Wednesday, January 26, 2011

"Engineering and Leonardo da Vinci"

“Leonardo [da Vinci] took an artist’s vision into science. He understood that science, as much as painting, has to find the design of nature in her detail. He gave science what is most needed: the artist's sense that the detail of nature is significant.” – Jacob Bronowski

“Problems cannot be solved at the same level of consciousness that created them.” – Albert Einstein

“[We are] struggling to draw right conclusions from observation of matter in motion, because we haven’t acquired the ability to translate dynamic effect back to cause.” – Jeff Tennant

“The pursuit of beauty and the pursuit of truth are not incompatible.” – George Sarton

It has been said that an engineer is one who seeks to solve a problem by tinkering with science to produce a functionally efficient solution, be it the harnessing of geothermal energy from thousands of feet below the earth’s surface to the placing of a human being on the moon.

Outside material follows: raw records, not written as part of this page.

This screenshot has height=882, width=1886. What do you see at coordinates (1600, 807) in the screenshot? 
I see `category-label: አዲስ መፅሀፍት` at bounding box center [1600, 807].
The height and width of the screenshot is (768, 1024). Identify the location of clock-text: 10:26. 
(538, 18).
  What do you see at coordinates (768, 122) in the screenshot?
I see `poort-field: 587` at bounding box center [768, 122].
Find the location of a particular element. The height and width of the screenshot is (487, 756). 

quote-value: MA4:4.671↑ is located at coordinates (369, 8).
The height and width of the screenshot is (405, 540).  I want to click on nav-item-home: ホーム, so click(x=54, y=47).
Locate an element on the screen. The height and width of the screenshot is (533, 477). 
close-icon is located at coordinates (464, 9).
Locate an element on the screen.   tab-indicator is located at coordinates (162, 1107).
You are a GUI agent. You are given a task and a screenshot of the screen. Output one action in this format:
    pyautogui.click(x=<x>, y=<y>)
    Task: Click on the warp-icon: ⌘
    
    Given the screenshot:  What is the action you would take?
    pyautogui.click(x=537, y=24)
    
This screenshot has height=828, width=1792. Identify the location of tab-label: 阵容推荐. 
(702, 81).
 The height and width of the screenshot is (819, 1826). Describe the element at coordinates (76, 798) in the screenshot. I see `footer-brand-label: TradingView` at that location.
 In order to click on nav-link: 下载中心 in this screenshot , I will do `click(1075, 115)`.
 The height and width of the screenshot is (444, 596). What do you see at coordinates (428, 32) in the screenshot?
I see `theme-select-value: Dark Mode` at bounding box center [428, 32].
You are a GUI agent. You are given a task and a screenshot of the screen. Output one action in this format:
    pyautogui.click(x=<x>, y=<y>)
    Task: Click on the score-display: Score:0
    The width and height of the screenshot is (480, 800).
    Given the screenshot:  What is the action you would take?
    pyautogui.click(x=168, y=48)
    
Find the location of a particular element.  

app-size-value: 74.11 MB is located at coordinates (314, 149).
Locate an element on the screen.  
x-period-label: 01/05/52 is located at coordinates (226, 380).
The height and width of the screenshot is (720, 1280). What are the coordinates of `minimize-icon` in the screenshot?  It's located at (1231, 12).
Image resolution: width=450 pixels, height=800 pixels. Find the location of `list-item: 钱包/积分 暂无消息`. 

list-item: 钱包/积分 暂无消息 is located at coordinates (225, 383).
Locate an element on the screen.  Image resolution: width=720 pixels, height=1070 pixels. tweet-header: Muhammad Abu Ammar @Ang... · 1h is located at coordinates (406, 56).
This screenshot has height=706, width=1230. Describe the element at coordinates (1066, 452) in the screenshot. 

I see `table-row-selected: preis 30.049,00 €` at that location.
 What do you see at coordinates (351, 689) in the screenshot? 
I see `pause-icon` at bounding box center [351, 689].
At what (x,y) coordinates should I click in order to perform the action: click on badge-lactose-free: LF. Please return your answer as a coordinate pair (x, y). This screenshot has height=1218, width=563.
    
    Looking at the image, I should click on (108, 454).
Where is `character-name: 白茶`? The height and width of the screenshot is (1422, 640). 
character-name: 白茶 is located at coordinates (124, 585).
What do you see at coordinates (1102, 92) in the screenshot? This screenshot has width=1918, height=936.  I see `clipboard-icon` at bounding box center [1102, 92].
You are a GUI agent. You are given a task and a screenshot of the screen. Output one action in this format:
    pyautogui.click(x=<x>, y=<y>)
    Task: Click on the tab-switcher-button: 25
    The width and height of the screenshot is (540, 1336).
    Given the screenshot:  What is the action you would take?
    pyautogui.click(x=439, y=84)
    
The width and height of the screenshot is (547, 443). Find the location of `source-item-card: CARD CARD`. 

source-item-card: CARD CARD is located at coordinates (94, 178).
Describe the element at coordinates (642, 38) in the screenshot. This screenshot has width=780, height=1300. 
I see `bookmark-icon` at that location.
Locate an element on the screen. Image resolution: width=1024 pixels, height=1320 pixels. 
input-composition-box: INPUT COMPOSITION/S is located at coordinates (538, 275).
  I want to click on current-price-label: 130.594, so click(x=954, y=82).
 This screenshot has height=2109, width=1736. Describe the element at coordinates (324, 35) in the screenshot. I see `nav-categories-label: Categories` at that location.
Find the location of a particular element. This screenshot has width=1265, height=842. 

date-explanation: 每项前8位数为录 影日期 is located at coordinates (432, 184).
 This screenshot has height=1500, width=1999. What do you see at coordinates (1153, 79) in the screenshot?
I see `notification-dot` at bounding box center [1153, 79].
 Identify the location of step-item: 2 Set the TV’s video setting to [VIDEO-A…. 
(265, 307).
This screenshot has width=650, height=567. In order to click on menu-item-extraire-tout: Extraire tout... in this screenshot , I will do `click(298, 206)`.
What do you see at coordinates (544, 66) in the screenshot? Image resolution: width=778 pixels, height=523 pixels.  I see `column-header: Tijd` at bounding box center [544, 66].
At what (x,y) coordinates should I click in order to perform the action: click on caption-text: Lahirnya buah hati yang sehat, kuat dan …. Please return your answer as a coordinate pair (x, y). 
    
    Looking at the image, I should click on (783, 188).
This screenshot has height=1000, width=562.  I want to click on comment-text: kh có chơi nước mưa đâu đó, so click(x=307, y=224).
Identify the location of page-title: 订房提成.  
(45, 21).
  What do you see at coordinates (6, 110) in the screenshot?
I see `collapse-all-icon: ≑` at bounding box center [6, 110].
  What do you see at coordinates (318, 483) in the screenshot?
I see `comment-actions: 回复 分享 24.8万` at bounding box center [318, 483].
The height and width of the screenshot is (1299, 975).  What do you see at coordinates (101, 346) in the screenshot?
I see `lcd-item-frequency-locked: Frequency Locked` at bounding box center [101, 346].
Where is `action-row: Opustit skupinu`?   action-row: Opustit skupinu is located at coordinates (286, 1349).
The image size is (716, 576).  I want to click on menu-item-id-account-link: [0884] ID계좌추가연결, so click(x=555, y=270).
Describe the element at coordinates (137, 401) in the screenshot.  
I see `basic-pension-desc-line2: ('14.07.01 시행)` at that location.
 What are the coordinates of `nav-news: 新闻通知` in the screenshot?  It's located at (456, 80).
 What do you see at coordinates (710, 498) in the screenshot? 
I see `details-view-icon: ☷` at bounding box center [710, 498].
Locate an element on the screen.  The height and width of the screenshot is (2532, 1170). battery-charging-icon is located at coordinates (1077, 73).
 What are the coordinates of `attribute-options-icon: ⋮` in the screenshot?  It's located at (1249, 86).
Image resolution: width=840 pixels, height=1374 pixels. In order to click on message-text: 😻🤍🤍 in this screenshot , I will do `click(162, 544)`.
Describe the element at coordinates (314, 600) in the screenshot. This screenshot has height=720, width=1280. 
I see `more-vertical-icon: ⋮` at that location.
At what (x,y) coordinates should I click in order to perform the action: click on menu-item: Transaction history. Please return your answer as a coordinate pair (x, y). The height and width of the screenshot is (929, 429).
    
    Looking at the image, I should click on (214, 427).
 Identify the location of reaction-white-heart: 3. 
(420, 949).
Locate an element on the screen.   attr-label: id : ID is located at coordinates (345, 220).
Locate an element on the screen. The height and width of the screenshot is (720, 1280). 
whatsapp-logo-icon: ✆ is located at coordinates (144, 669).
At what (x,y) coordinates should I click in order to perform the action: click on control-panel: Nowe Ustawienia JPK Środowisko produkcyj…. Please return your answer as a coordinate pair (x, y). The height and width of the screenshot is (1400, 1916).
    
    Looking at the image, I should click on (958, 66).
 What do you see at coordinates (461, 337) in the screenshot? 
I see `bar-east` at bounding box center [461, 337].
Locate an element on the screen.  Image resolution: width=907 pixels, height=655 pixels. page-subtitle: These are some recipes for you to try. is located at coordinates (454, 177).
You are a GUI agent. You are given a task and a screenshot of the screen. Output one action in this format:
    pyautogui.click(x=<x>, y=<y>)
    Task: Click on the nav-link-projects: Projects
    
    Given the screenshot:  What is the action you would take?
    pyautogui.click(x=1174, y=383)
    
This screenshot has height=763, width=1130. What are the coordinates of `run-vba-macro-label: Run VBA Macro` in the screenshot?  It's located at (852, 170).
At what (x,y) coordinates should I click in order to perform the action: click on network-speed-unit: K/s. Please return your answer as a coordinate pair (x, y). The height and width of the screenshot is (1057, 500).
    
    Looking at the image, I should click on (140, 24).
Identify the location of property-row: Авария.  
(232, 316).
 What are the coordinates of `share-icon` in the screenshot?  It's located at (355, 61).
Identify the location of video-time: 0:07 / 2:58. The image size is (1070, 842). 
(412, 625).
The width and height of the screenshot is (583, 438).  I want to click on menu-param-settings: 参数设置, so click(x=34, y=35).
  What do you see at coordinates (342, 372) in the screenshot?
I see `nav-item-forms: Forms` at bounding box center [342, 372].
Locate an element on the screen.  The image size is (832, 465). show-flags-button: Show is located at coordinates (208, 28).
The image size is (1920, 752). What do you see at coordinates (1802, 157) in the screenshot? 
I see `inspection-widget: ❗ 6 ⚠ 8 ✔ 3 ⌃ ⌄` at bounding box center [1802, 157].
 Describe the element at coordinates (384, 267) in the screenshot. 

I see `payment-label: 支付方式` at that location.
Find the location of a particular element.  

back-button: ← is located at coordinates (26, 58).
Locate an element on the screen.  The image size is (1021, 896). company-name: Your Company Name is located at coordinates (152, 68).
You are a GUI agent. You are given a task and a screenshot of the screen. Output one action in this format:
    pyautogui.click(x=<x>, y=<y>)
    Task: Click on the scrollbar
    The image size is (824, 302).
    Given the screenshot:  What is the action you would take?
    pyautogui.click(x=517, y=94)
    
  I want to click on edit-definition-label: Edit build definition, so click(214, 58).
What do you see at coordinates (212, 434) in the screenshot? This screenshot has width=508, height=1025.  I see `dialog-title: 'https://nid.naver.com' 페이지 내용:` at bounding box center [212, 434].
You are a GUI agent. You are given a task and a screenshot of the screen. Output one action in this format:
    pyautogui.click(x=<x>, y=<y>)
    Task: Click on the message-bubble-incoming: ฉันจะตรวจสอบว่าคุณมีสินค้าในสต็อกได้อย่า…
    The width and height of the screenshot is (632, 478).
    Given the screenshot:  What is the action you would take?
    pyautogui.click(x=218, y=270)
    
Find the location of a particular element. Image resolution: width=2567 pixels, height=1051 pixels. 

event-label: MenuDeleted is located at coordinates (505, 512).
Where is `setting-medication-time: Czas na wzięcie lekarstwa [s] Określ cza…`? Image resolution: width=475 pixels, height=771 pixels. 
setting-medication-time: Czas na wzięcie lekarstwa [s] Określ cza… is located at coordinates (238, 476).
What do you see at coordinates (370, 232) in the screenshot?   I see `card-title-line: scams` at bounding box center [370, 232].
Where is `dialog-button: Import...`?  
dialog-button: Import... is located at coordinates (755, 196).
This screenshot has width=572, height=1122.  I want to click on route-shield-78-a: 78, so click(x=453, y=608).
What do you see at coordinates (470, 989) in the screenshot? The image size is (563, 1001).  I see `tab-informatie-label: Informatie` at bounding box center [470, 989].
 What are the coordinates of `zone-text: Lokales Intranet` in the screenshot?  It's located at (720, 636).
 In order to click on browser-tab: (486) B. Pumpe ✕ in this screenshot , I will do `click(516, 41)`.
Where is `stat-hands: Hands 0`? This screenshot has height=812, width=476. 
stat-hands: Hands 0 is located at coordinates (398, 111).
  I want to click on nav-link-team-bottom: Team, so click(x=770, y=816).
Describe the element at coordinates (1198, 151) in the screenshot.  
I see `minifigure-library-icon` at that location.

As engineers, we must first and foremost do well to observe the many natural phenomena and corresponding scientific explanations that inform our technical expertise. But as human beings, our observations should never end there. A sunset can be described mathematically, but does such a description capture the essence of a sunset?

To observe rightly, we must draw from both the scientist and the artist within us…from the mathematician and the poet, from the pragmatist and the visionary. For only then will our faculties and senses work together synergistically to observe the world around us more completely. Without such observations, we will never see the problems we encounter correctly or in the right context, nor will we conceive of real and lasting solutions that harmonize naturally with our environment.

The practice of engineering is and must be a conscious blending of both art and science (the da Vincian principle of “Arte/Scienza” [see Note]); and its principles must be exercised in the context of an entire system, where all elements are part of One Unified Whole, including the principles and practices themselves (the da Vincian principle of “Connessione” [also see Note]). Anything less is beneath us as human beings created in the image of a creating God.

Note:  For an expanded discussion of these and other da Vincian principles, I recommend Michael Gelb’s book, How to Think Like Leonardo da Vinci:  Seven Steps to Genius Every Day.